[取り組む課題]
a) 喘息についての文章に出てくる喘息治療薬の種類を、本文の語句のまますべて挙げなさい。
b) 喘息についての文章を、最後の文の続きから書き進めなさい。

[分析用テキスト]
+ + + + +
教授の雑文

井上博雅教授の雑文

雑誌「呼吸 2011年6月号」

2010年12月

 私が臨床研修をはじめた1980年代半ば、喘息発作の予防的管理法として、短時間作用型吸入β刺激薬のregular useが推奨されていました 注)。救急医療や呼吸管理に明け暮れ、気管支を絶えず拡張させようと吸入指導をした時代です。しかし、喘息発作で救急外来を受診する患者があとを絶たず、喘息のコントロールは困難な状況でした。このとき、病気の仕組みを解き明かす研究が重要で、喘息の病態、特にその特徴である気道過敏性亢進の発症機序を解明することが必要であると認識させられました。

 以後、気道過敏性の機序に関する研究が進み、喘息は好酸球浸潤を伴う慢性の気道の炎症性疾患であり、気道炎症に伴って気道過敏性が生じるという現在の考え方が確立しました。また、吸入ステロイド薬を用いた抗炎症治療の臨床的な有効性が実証され、喘息の治療は飛躍的に向上しました。

 しかし、高用量の吸入ステロイドにその他の長期管理薬を併用してもコントロール不良の重症喘息が存在します。診断も適切、アドヒアランスも良好であるにもかかわらず、十分な治療効果を示せない症例です。このような難治性重症喘息は、成人喘息患者の5~10%に相当します。また、吸入ステロイドで十分に気道炎症を治療しても、喘息患者の気道過敏性が正常化することは困難で、健常者よりもはるかに亢進しています。即ち、吸入ステロイドのみでは喘息の治療が不十分なのは明らかです。

 米国のUniversity of California San Francisco 心臓血管研究所(CVRI)に留学していたときに分子細胞生物学的手法を学び、肺でのサイトカイン発現、呼吸器感染症とケモカインの関連の研究を行いました。また、サイトカインのinvivoでの作用はあまりに強力であり、これらのサイトカインによって惹起された炎症が、いかにして終息するのかという生体内でブレーキ役の存在に関心をもちました。
+ + + + +
[提供データ]
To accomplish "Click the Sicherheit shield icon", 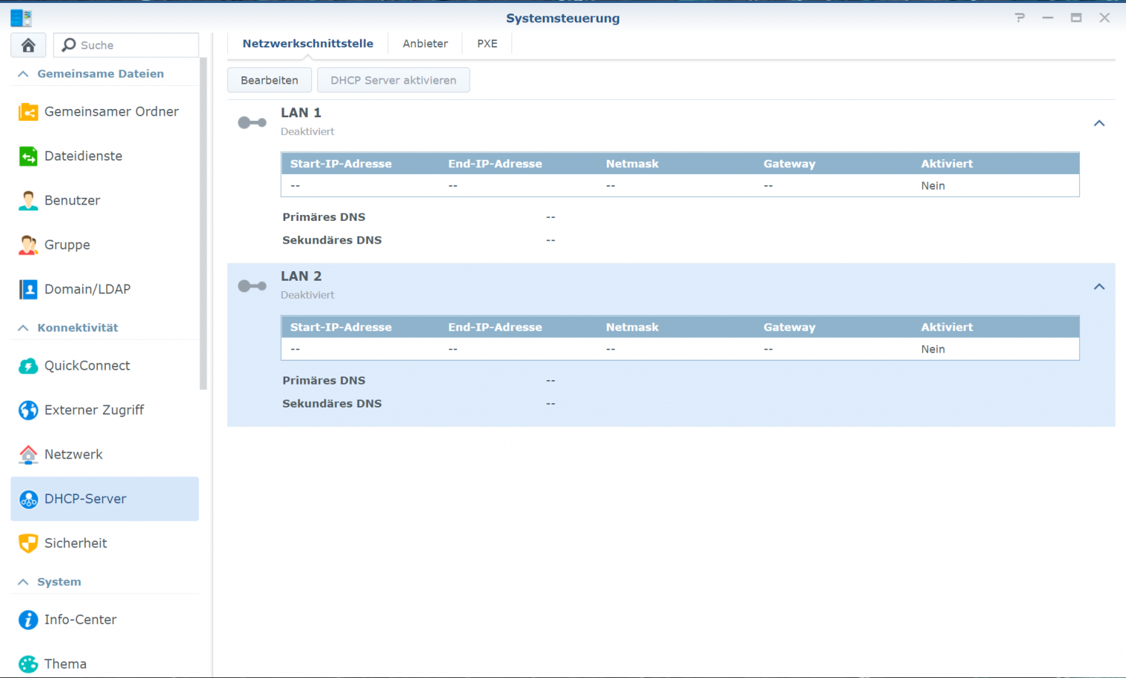I will coord(28,544).
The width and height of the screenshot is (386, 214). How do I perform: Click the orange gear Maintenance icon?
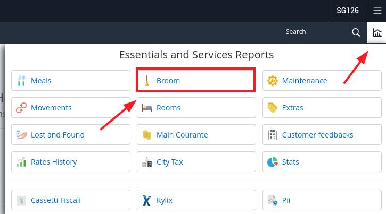click(273, 81)
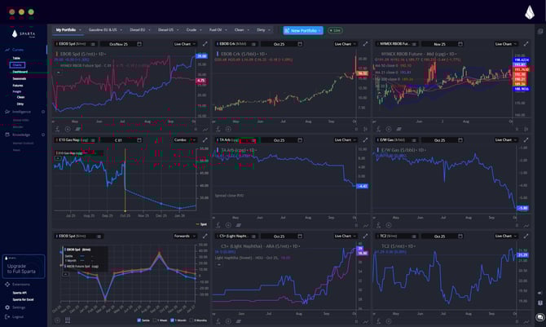Select the Crude portfolio tab
Viewport: 546px width, 327px height.
pos(214,30)
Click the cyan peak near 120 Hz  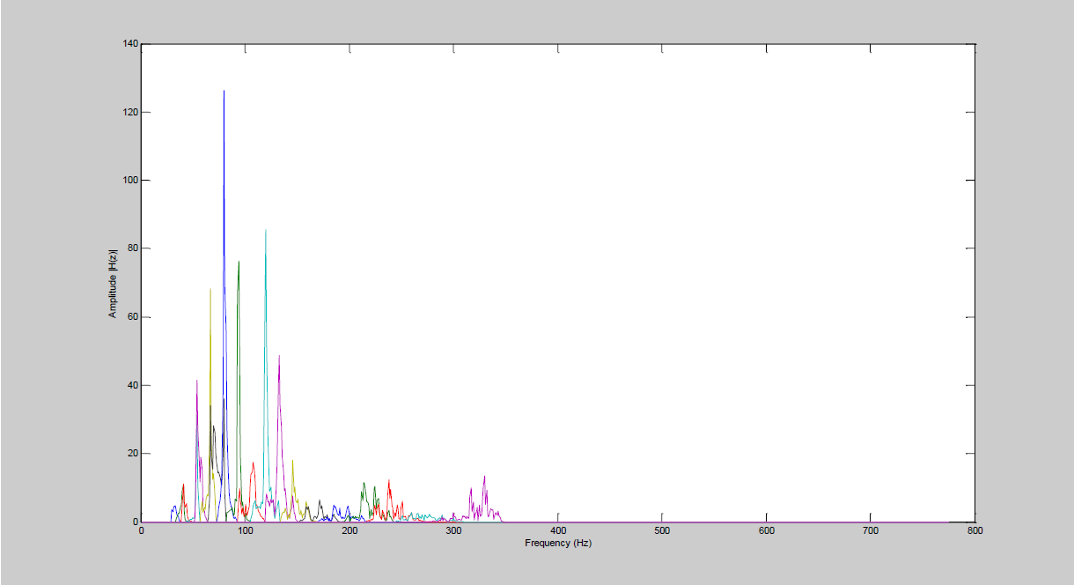tap(265, 232)
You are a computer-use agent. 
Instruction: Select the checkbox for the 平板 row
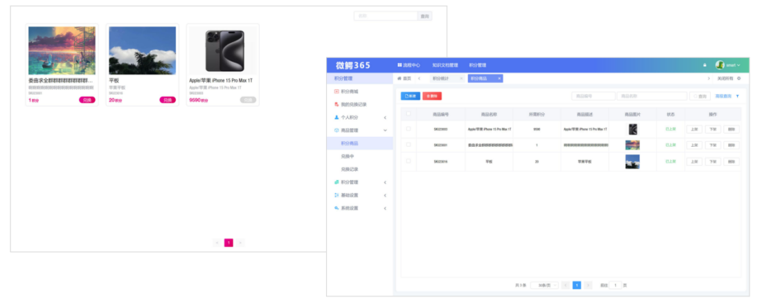[x=408, y=161]
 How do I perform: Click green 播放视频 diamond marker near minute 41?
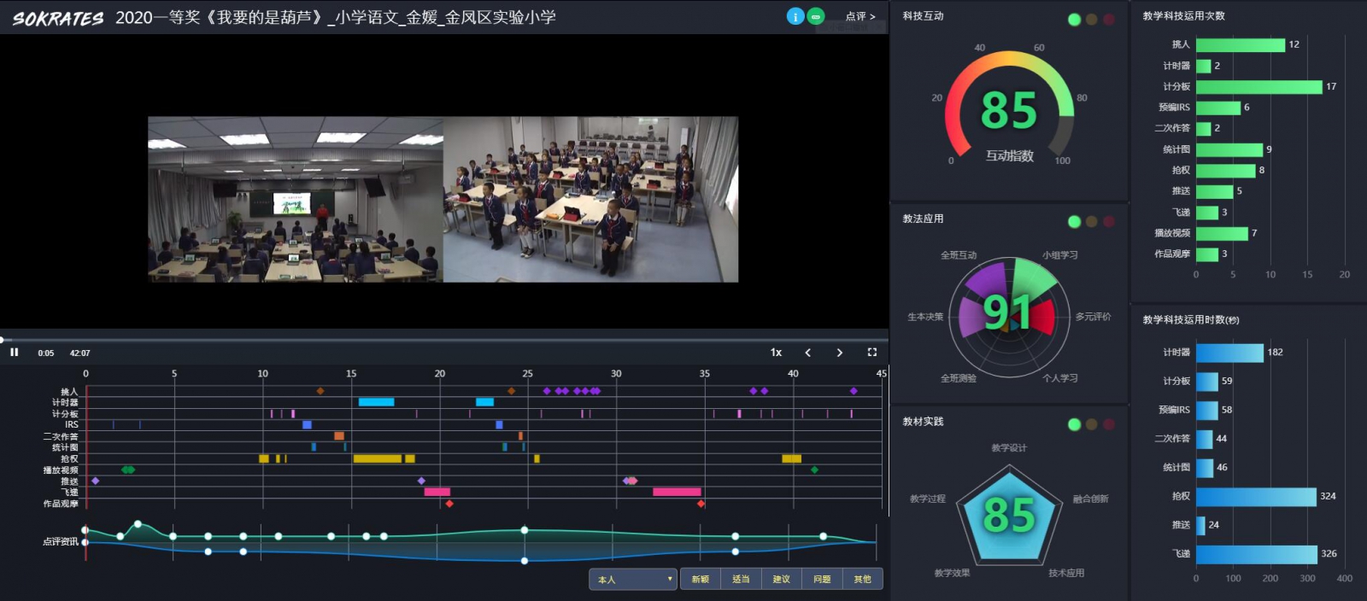click(x=814, y=470)
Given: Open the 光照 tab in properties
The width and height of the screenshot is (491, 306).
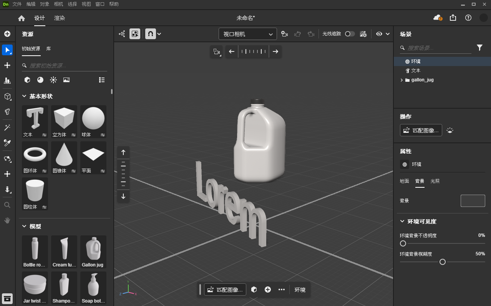Looking at the screenshot, I should [435, 181].
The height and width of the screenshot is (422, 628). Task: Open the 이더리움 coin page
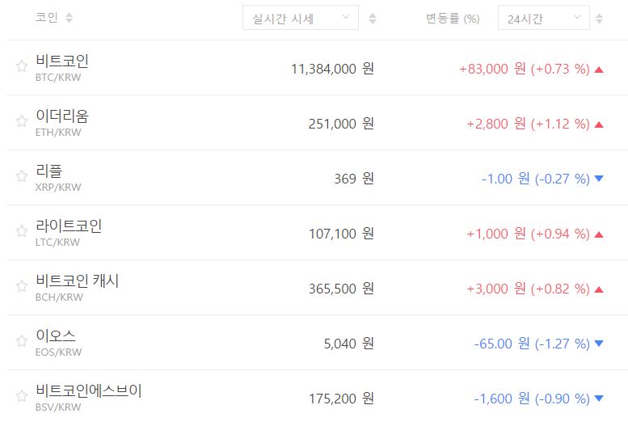tap(62, 116)
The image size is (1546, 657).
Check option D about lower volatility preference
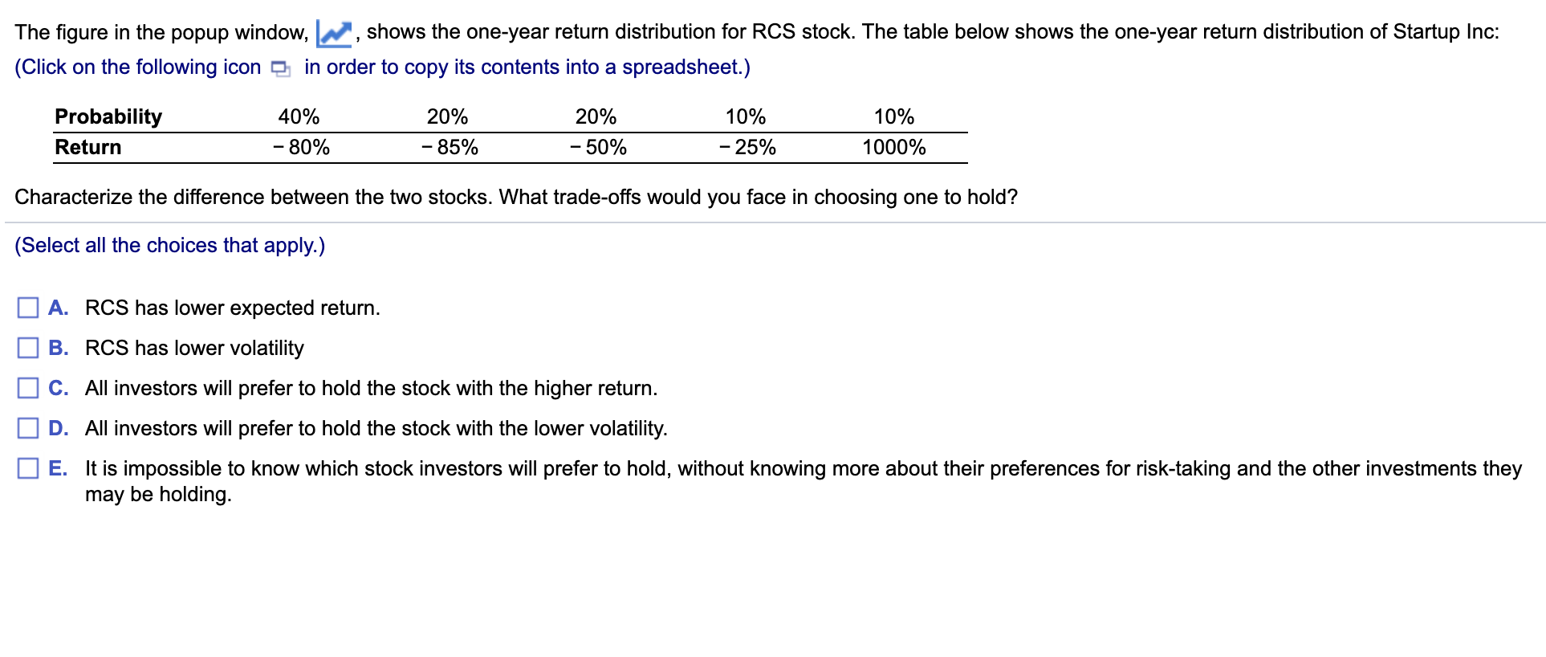[x=27, y=428]
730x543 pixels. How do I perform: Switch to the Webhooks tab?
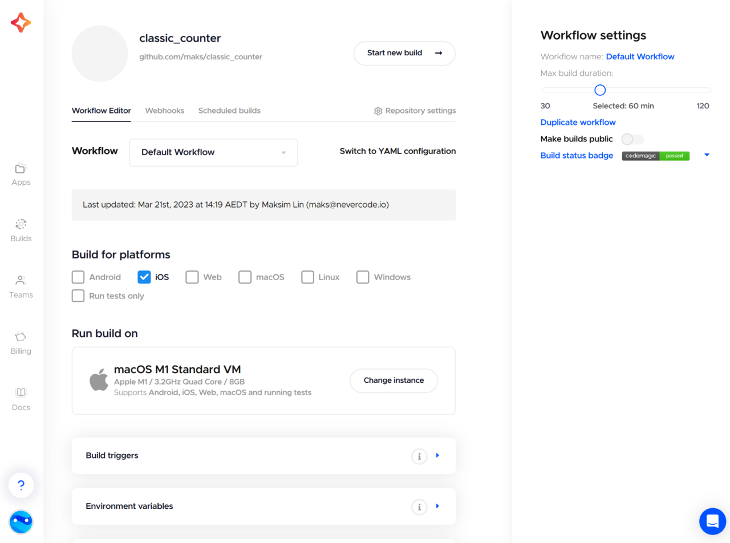[x=164, y=111]
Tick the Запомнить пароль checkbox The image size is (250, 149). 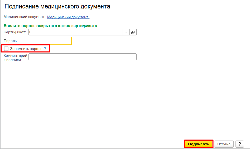[x=6, y=49]
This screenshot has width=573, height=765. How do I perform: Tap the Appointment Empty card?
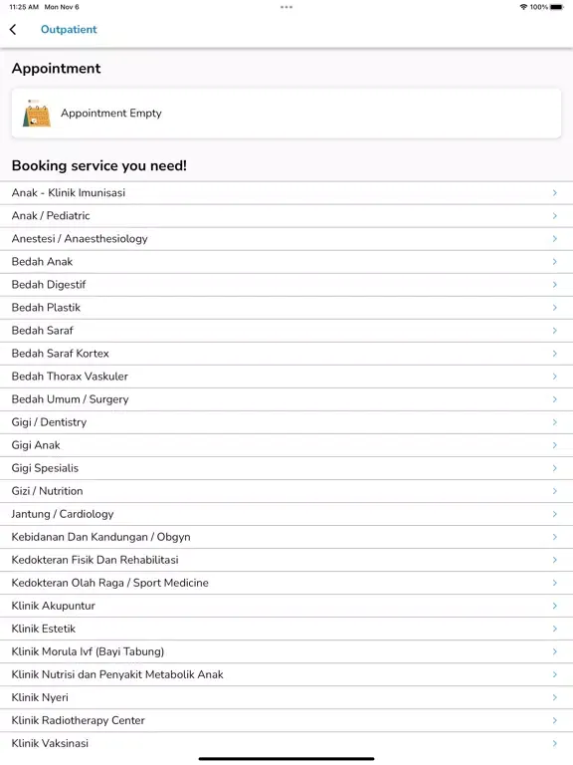[x=287, y=114]
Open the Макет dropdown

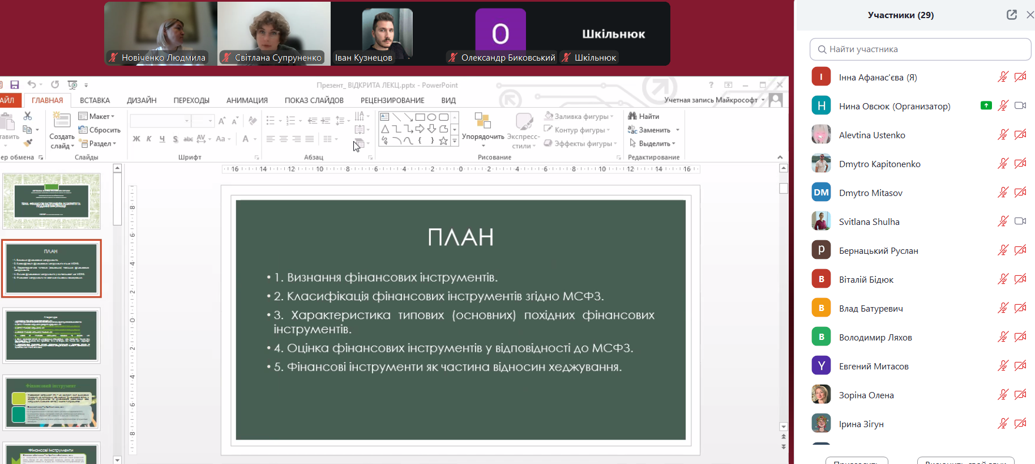96,116
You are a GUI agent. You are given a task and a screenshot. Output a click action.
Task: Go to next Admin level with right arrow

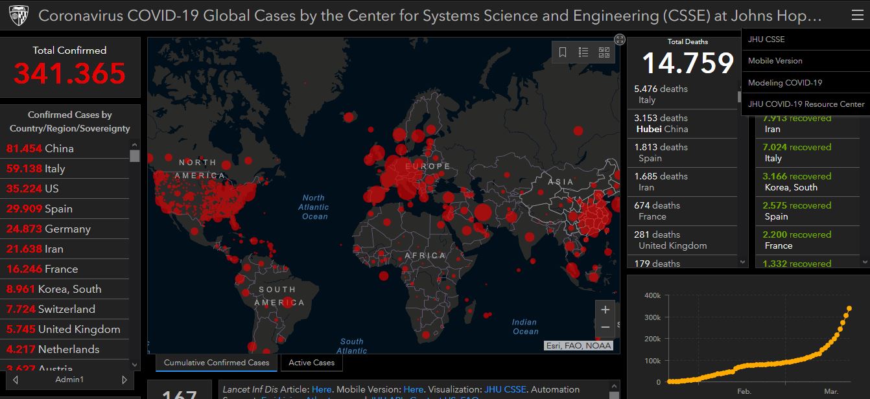tap(124, 380)
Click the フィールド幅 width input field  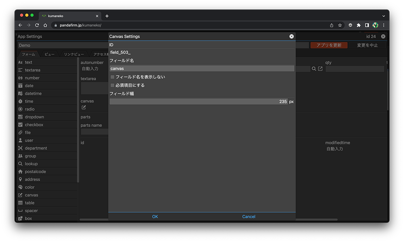point(198,102)
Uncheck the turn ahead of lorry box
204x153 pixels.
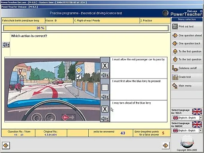point(105,109)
+ + + + +
[解答一覧]
a) 短時間作用型吸入β刺激薬、吸入ステロイド薬、長期管理薬

b)
1994年に帰国後は、このサイトカインとサイトカインシグナルの制御因子に着目して、分子細胞生物学的な成果を生体として評価する呼吸生理学的な視点からまとめ、喘息やCOPDのメカニズムの解明に取り組もうと考えました。当時注目されはじめた誘発喀痰サンプルや留学中に学んだ手法を利用して、幸いにも、喘息やCOPDの気道炎症にもサイトカインが関与していることを明らかにすることができました。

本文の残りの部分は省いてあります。